Background: Nigeria has a high proportion of underimmunised children in the world. We estimated the inequities in childhood immunisation coverage associated with socioeconomic, geographic, maternal, child, and healthcare characteristics among children aged 12-23 months in Nigeria using a social determinants of health perspective.
Methods: We conducted a systematic review focused on inequities in childhood immunisation in low- and middle-income countries to identify the social determinants of childhood immunisation. Using these determinants, we analysed basic vaccination coverage in Nigeria (1-dose BCG, 3-dose DTP-HepB-Hib (diphtheria, tetanus, pertussis, hepatitis B and Haemophilus influenzae type B), 3-dose polio, and 1-dose measles) of 6,059 children aged 12-23 months using the 2018 Nigeria Demographic and Health Survey.

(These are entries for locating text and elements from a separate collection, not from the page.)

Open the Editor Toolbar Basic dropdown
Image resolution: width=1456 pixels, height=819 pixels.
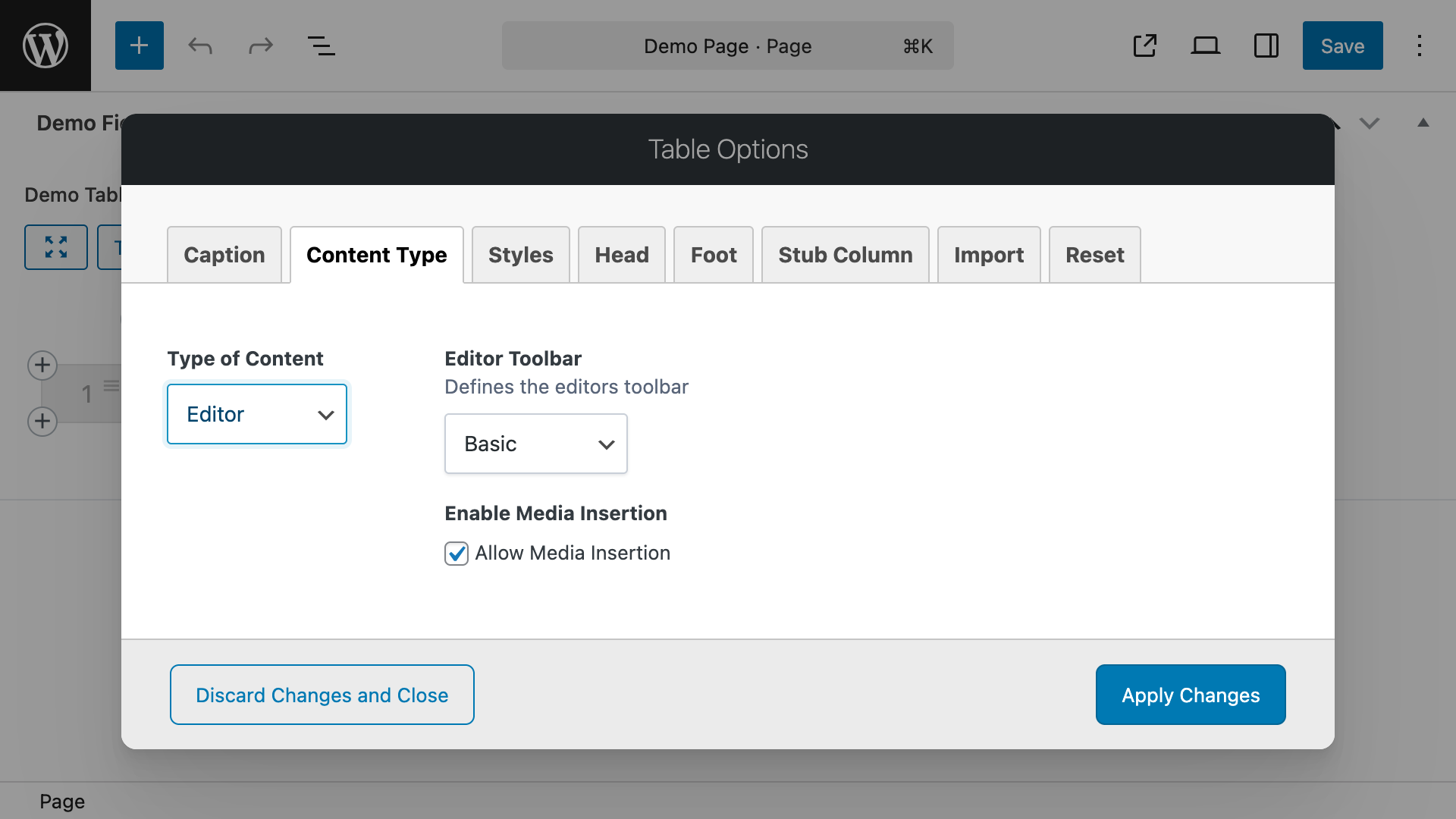click(x=535, y=444)
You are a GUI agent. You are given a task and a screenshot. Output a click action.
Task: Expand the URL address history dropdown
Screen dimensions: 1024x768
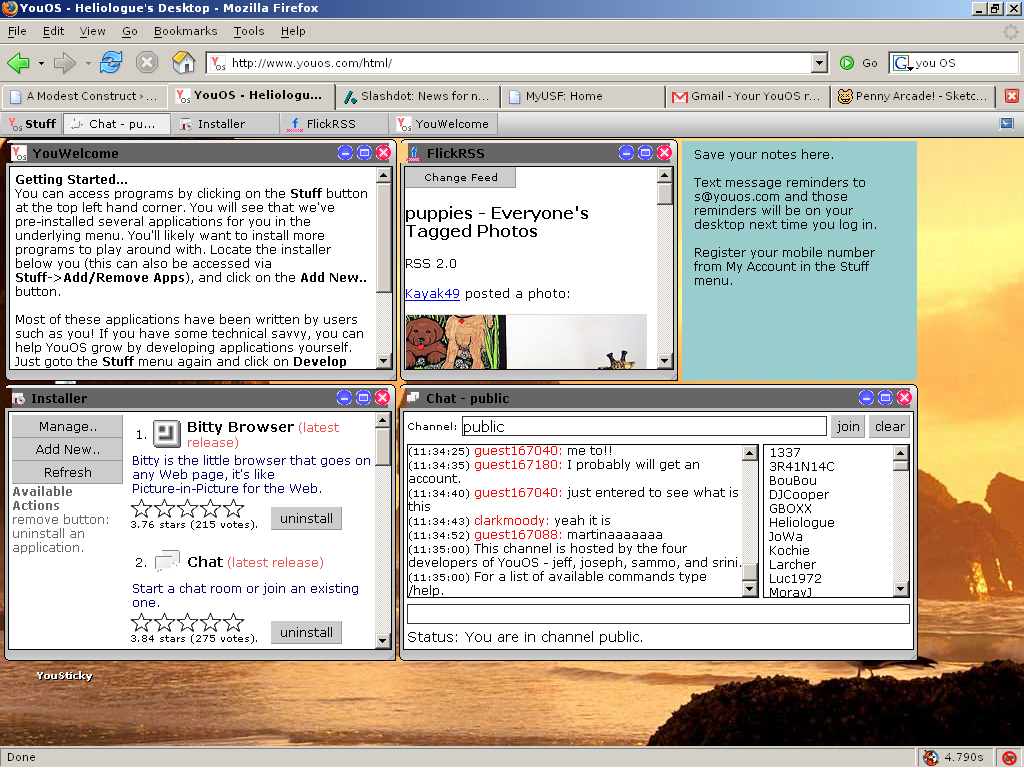click(819, 63)
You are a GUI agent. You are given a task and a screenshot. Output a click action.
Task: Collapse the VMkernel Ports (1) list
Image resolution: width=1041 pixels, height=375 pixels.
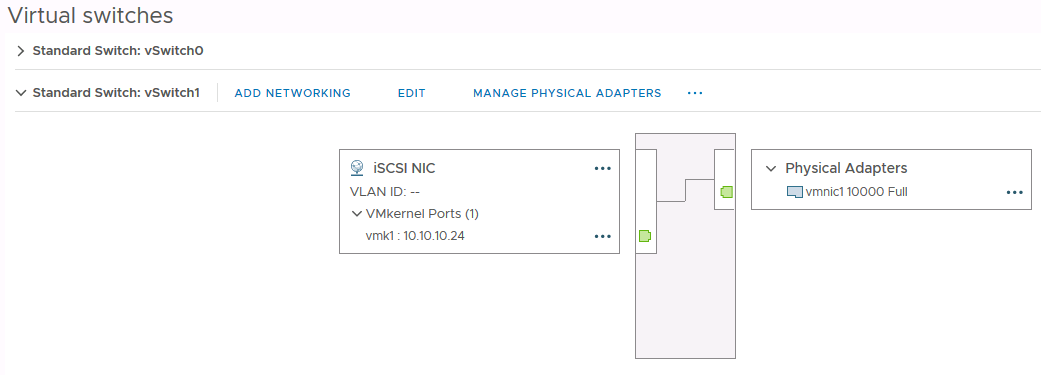click(x=357, y=214)
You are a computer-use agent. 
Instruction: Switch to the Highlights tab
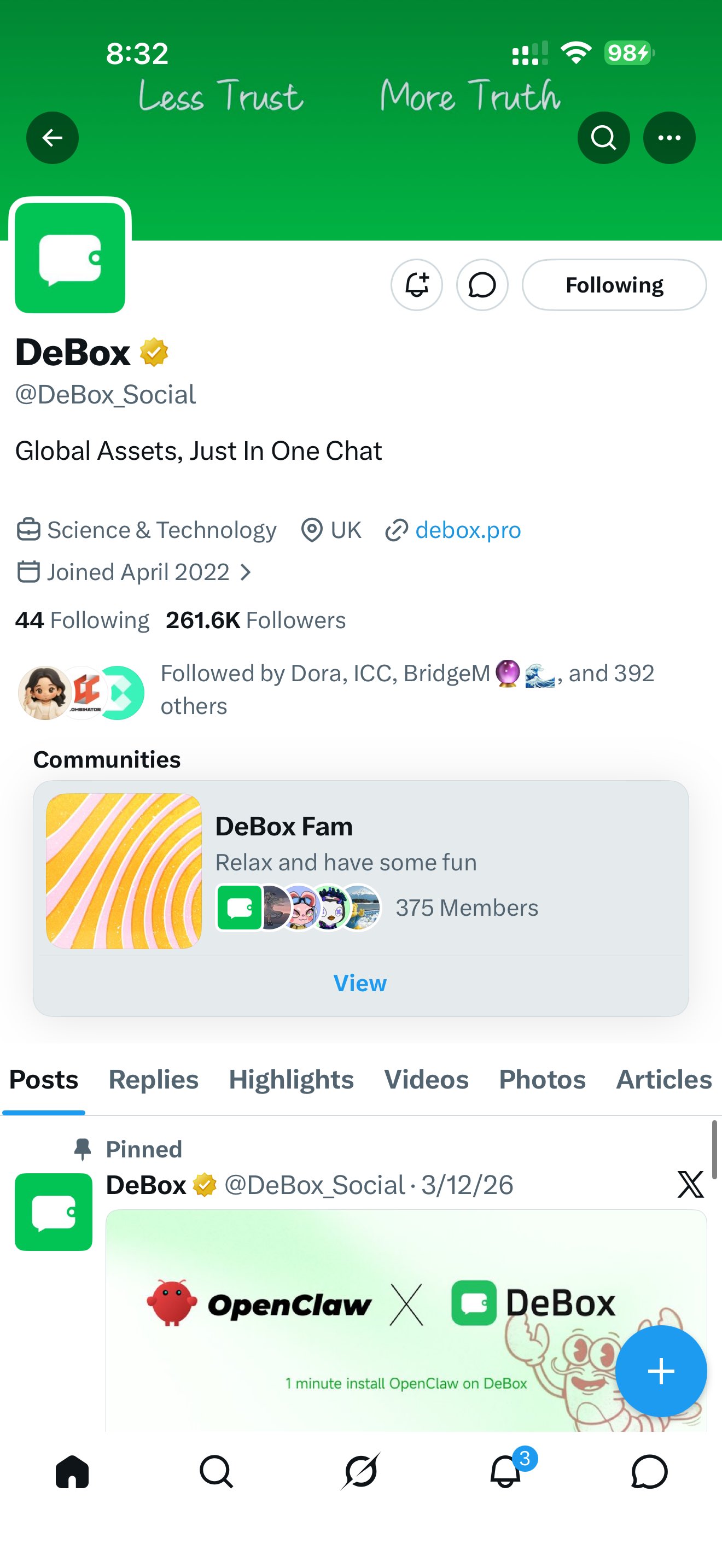click(x=291, y=1080)
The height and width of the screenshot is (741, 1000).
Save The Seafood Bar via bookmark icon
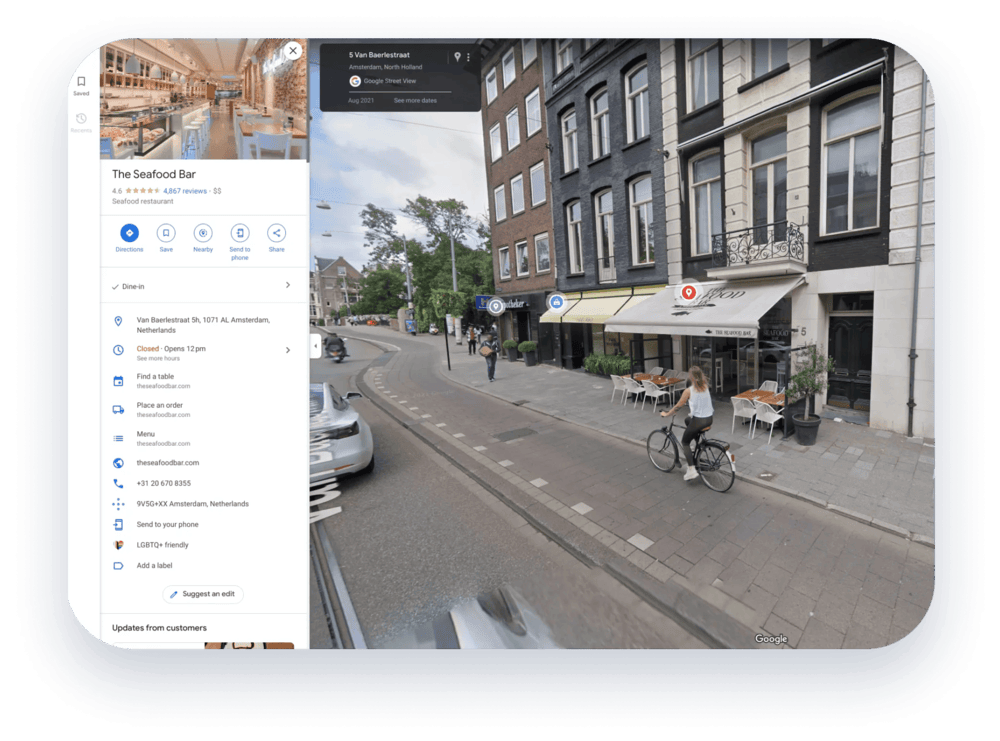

Results: We identified social determinants of immunisation - household wealth, religion, and ethnicity (socioeconomic characteristics); region and place of residence (geographic characteristics); maternal age at birth, maternal education, and maternal household head status (maternal characteristics); sex of child, and birth order (child characteristics); antenatal care and birth setting (healthcare characteristics). While basic vaccination coverage was 31% (95% CI: 29-33), 19% (18-21) of children aged 12-23 months had received none of the basic vaccines. After controlling for background characteristics, there was a significant increase in the odds of basic vaccination by household wealth, living in an urban area, antenatal care, delivery in a health facility, maternal age and maternal education. Children of Fulani ethnicity in comparison to children of Igbo ethnicity had lower odds of receiving basic vaccinations.
Discussion: Children of Fulani ethnicity, living in rural areas, born in home settings, with young mothers living in the poorest households with no formal education and no antenatal care visits were associated with lower rates of basic vaccination in Nigeria. We recommend a proportionate universalism approach with targeted vaccination programmes proportionate to the level of disadvantage for addressing the immunisation barriers.